(Given records begins)

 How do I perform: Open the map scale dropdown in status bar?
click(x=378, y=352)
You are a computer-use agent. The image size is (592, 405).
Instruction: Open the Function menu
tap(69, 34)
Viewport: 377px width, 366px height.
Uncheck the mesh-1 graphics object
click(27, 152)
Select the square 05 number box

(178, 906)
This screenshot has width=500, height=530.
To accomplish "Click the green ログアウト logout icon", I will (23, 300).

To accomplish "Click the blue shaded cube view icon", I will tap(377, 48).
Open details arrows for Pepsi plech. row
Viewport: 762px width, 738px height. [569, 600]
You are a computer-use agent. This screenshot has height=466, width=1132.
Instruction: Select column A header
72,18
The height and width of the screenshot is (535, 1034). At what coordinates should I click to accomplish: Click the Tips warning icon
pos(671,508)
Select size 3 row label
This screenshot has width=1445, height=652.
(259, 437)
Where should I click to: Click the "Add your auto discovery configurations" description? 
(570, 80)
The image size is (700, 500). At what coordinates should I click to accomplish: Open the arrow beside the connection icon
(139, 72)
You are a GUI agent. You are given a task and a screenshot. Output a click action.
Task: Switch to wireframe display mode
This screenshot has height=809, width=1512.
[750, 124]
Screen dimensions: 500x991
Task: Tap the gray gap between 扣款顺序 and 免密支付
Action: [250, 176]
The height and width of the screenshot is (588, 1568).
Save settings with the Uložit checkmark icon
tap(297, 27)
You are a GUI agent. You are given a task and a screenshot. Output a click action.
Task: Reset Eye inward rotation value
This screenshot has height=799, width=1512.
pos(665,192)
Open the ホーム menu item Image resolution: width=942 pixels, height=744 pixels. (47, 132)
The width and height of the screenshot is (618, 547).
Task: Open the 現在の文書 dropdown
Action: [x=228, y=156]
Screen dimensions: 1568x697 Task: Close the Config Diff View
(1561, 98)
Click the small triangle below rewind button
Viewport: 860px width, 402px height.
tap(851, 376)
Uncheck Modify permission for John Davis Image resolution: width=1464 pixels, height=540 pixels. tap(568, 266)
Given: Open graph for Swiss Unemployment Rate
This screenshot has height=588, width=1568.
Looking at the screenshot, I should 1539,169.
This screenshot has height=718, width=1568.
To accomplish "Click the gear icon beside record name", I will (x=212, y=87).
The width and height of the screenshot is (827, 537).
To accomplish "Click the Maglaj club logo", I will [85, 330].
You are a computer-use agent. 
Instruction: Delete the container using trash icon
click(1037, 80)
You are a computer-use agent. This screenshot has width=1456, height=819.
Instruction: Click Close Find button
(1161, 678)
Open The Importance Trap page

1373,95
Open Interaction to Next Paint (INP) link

(Given records ends)

Provide the count of lines in the data above containing "will", and nothing further.

— Response —
4